Admitamos que, por el hecho de haber nacido en las riberas del Mediterráneo y ser el Lazarillo de Tormes un clásico de nuestra literatura, no se es ni más ni menos proclive a la pereza, pero, al menos, ha de convenirse en que la pereza existe y que ésta es un vicio, no una virtud o una realidad indiferente; igualmente, es menester convenir en que cada ciudadano tiene contraído un débito vitalicio con el resto de la humanidad, con nuestros mayores, con la sociedad entera; que un estudiante tiene derecho a recibir la mejor clase posible, un enfermo la mejor asistencia posible, que un estudiante tiene la obligación ineludible de estudiar… y que la mera existencia nos impone, en suma, obligaciones (no solo derechos) respecto del resto de nuestros conciudadanos. Es cierto que nuestra ética laboral no destaca por su eficaz reconocimiento y premio –económico y moral- del talento y el esfuerzo, ni por la sanción social de sus contrarios, pero no es menos cierto que resulta difícil (por no decir imposible) imponer el espíritu de servicio y la contribución excelente al bien común.
Sólo la educación en valores de sacrificio y servicio, de cooperación y confianza, pueden trascender este ecosistema destructivo de la felicidad en el trabajo: urge una educación que ponga a las personas por delante de los objetivos y de la que surjan ciudadanos que pregunten con menos frecuencia, como sugiriera J.F. Kennedy hace medio siglo, qué puede hacer nuestro país por nosotros y, con más frecuencia, qué podemos hacer nosotros por nuestro país y, en un mundo global como el nuestro, por la sociedad y la humanidad entera.
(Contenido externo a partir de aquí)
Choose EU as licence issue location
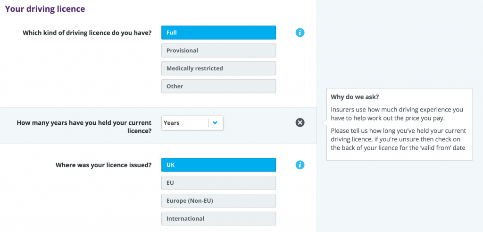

El papa Francisco recordaba durante su reciente visita a Cuba un hermoso pensamiento de Teresa de Calcuta: “si uno no vive para servir, no sirve para vivir”. Esta revolución educativa ha de evitar que uno de cada cuatro españoles abandone la escuela antes de finalizar el periodo de escolarización obligatoria; ha de transmitir (no estigmatizar) la satisfacción por el trabajo bien hecho y por el éxito académico; ha de abandonar la tentación omnipresente de instrumentalizar la escuela como liquidadora de lo que une y exaltadora de lo que nos separa; ha de dar a todos la posibilidad de tener éxito y, para conseguirlo, ha de ayudar a cada persona a descubrir aquello que puede aportar con más beneficio a la sociedad y a sí misma; ha de desterrar esa visión tan extendida de que el trabajo es simplemente un mal necesario; ha de ser una educación excelente, que trasmita valores y conocimientos, capaz de hacer arraigar un espíritu emprendedor y una ética de la responsabilidad”.